▶ Dataset extract
........
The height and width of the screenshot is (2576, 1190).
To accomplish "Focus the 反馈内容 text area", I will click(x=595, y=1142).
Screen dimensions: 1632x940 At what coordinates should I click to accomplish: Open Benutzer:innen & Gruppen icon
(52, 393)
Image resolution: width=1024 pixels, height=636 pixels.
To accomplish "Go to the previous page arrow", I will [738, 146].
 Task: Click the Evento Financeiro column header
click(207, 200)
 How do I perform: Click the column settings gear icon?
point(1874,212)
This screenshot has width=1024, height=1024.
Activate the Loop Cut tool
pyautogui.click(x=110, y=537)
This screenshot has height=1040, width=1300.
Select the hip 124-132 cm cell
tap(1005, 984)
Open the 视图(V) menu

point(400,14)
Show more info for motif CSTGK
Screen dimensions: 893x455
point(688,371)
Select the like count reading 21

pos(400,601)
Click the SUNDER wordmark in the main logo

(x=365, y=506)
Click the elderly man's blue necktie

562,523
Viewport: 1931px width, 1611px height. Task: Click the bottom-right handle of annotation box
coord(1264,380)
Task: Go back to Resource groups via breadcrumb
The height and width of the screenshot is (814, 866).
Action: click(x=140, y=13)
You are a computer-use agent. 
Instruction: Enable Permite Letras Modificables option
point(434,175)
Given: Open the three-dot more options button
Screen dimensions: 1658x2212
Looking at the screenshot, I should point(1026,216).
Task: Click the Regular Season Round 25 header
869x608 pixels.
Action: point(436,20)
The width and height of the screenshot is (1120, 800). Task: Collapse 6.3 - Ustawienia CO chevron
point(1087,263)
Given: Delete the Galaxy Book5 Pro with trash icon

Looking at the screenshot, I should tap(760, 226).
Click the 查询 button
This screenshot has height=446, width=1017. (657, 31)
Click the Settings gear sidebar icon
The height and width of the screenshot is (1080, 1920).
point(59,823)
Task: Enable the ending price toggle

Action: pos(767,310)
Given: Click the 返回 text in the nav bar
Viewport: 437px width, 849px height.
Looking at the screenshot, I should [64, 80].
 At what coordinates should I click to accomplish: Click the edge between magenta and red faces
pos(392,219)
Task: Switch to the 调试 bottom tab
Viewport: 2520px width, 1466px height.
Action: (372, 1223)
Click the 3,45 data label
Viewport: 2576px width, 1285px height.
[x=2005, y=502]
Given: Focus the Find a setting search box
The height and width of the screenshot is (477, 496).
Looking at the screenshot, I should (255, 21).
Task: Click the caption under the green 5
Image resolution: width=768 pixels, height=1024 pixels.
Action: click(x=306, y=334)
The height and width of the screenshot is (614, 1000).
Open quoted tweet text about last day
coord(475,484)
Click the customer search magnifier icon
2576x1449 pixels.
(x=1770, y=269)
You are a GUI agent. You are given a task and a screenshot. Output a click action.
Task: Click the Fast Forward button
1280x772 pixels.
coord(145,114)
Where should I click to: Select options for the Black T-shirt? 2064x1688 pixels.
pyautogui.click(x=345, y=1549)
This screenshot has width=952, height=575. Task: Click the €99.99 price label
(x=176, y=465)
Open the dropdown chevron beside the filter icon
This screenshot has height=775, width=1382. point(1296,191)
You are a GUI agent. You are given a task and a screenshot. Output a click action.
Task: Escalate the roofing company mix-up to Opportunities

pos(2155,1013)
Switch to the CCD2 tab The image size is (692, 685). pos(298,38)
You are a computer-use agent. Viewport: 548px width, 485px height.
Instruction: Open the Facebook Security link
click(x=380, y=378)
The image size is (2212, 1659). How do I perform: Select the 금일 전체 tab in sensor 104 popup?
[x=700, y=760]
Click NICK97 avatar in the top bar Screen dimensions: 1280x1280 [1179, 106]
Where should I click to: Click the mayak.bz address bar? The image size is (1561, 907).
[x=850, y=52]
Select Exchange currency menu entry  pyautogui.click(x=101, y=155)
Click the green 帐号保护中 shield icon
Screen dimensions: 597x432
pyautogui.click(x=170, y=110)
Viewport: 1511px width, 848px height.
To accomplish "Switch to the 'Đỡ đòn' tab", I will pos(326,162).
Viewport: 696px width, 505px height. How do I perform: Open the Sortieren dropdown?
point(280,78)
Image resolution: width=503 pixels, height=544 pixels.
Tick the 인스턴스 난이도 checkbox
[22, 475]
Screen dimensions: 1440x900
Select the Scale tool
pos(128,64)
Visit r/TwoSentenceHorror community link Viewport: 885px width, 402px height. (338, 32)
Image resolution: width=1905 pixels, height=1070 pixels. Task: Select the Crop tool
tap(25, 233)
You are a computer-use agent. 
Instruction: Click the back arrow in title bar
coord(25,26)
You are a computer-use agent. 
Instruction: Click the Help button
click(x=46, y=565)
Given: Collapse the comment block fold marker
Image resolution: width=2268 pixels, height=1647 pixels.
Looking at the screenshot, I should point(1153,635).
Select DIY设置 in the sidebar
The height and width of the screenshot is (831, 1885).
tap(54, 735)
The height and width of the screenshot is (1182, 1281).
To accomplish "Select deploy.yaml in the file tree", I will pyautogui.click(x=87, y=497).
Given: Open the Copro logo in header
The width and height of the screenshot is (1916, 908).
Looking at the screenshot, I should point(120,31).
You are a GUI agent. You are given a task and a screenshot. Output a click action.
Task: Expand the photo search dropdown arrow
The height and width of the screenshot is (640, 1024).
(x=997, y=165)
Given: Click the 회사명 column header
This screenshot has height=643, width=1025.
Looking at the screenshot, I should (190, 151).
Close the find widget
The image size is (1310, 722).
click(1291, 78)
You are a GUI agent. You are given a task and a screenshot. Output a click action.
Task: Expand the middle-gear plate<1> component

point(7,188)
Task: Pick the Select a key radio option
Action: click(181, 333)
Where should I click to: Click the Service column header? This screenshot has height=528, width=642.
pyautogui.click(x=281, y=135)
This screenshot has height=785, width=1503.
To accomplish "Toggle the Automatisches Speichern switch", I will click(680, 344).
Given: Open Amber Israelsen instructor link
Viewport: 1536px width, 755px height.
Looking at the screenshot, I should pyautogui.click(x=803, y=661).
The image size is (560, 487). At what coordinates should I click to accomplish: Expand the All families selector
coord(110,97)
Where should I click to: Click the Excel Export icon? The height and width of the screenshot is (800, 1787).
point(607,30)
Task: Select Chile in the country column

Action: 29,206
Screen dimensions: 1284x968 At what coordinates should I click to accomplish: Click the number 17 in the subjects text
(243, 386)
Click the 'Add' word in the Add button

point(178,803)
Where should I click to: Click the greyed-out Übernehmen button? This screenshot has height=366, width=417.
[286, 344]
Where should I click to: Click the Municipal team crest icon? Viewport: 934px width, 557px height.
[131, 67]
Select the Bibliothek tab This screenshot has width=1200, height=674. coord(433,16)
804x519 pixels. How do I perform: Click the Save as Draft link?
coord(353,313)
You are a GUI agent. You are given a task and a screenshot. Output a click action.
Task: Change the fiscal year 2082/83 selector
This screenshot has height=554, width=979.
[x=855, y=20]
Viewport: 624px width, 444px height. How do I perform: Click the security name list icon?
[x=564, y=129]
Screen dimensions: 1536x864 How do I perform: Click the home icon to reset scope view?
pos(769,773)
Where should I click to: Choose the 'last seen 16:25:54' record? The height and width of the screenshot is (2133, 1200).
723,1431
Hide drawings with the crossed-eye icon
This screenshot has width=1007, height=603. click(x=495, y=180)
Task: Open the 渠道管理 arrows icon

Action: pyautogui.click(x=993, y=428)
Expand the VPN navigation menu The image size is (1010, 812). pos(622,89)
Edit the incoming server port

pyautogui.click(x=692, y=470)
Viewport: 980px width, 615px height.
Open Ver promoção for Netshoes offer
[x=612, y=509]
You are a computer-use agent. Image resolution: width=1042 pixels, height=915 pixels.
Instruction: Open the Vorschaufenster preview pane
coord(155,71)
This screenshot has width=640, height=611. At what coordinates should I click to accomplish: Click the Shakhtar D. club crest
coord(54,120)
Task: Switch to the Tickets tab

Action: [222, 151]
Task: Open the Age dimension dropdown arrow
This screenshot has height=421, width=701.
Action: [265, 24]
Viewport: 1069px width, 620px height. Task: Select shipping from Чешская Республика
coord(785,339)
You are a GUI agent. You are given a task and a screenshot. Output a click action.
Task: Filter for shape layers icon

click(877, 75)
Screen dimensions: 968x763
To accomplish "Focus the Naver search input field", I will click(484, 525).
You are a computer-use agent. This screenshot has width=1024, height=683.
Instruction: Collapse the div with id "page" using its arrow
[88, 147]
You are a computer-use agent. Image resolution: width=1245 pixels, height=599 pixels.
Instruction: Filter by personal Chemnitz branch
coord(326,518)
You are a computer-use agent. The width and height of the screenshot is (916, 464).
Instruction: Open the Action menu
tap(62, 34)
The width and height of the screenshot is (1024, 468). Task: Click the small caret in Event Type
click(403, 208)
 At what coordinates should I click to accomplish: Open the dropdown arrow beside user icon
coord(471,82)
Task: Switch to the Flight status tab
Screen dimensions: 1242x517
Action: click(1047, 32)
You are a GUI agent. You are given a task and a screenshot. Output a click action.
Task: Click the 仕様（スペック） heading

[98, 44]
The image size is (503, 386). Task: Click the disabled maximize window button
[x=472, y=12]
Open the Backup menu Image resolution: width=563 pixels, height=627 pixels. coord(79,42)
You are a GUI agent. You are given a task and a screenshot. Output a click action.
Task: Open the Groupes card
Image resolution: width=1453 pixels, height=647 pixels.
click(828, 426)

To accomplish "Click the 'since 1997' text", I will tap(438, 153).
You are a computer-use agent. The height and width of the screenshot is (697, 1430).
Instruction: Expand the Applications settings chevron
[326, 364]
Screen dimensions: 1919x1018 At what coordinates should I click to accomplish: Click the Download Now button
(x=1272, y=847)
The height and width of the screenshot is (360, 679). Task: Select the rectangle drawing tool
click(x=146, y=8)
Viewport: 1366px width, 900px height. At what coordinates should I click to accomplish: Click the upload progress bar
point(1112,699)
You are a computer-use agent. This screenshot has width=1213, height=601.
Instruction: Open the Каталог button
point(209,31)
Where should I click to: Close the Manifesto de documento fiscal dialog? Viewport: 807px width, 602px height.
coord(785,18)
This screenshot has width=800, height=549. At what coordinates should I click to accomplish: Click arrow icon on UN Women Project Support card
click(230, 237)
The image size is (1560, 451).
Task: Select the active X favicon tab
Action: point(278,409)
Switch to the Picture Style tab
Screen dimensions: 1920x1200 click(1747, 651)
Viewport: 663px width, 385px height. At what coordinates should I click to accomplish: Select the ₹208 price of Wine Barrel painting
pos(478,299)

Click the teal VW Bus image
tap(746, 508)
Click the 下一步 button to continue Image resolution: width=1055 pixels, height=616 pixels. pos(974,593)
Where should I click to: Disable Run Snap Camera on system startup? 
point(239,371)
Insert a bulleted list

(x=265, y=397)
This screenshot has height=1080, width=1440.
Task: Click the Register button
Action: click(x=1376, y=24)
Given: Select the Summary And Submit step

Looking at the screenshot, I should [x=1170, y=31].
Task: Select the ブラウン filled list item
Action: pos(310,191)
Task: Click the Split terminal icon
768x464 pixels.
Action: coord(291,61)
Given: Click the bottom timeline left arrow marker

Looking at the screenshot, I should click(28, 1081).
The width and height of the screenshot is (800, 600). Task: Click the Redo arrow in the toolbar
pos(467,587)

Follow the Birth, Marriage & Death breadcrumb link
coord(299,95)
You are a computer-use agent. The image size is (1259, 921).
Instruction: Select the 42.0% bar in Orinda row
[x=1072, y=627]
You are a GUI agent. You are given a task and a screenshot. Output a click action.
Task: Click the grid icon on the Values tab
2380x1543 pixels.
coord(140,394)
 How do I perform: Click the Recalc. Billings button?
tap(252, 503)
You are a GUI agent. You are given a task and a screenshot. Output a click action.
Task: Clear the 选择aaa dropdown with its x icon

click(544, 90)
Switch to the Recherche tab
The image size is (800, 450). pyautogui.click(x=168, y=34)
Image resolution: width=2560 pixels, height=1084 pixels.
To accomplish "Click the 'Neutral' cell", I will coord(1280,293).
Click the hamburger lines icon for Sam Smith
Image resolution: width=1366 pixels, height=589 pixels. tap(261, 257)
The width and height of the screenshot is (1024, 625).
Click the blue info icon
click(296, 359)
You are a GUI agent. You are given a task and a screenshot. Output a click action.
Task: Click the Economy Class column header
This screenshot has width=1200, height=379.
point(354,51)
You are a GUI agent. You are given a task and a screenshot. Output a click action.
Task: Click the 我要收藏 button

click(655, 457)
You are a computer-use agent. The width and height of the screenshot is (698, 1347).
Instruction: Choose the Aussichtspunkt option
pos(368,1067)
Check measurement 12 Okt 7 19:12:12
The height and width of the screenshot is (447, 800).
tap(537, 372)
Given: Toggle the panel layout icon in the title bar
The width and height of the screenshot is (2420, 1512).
........
▶ Objective
Copy the records verbatim, starting at the line that contains "Viewport: 1366px width, 900px" and ending at the line that contains "tap(252, 503)".

▶ Output of the task
Viewport: 1366px width, 900px height. At what coordinates should I click to accomplish: Click the upload progress bar
point(1112,699)
You are a computer-use agent. This screenshot has width=1213, height=601.
Instruction: Open the Каталог button
point(209,31)
Where should I click to: Close the Manifesto de documento fiscal dialog? Viewport: 807px width, 602px height.
coord(785,18)
This screenshot has width=800, height=549. At what coordinates should I click to accomplish: Click arrow icon on UN Women Project Support card
click(230, 237)
The image size is (1560, 451).
Task: Select the active X favicon tab
Action: point(278,409)
Switch to the Picture Style tab
Screen dimensions: 1920x1200 click(1747, 651)
Viewport: 663px width, 385px height. At what coordinates should I click to accomplish: Select the ₹208 price of Wine Barrel painting
pos(478,299)

Click the teal VW Bus image
tap(746, 508)
Click the 下一步 button to continue Image resolution: width=1055 pixels, height=616 pixels. pos(974,593)
Where should I click to: Disable Run Snap Camera on system startup? 
point(239,371)
Insert a bulleted list

(x=265, y=397)
This screenshot has height=1080, width=1440.
Task: Click the Register button
Action: click(x=1376, y=24)
Given: Select the Summary And Submit step

Looking at the screenshot, I should [x=1170, y=31].
Task: Select the ブラウン filled list item
Action: pos(310,191)
Task: Click the Split terminal icon
768x464 pixels.
Action: coord(291,61)
Given: Click the bottom timeline left arrow marker

Looking at the screenshot, I should click(28, 1081).
The width and height of the screenshot is (800, 600). Task: Click the Redo arrow in the toolbar
pos(467,587)

Follow the Birth, Marriage & Death breadcrumb link
coord(299,95)
You are a computer-use agent. The image size is (1259, 921).
Instruction: Select the 42.0% bar in Orinda row
[x=1072, y=627]
You are a GUI agent. You are given a task and a screenshot. Output a click action.
Task: Click the grid icon on the Values tab
2380x1543 pixels.
coord(140,394)
 How do I perform: Click the Recalc. Billings button?
tap(252, 503)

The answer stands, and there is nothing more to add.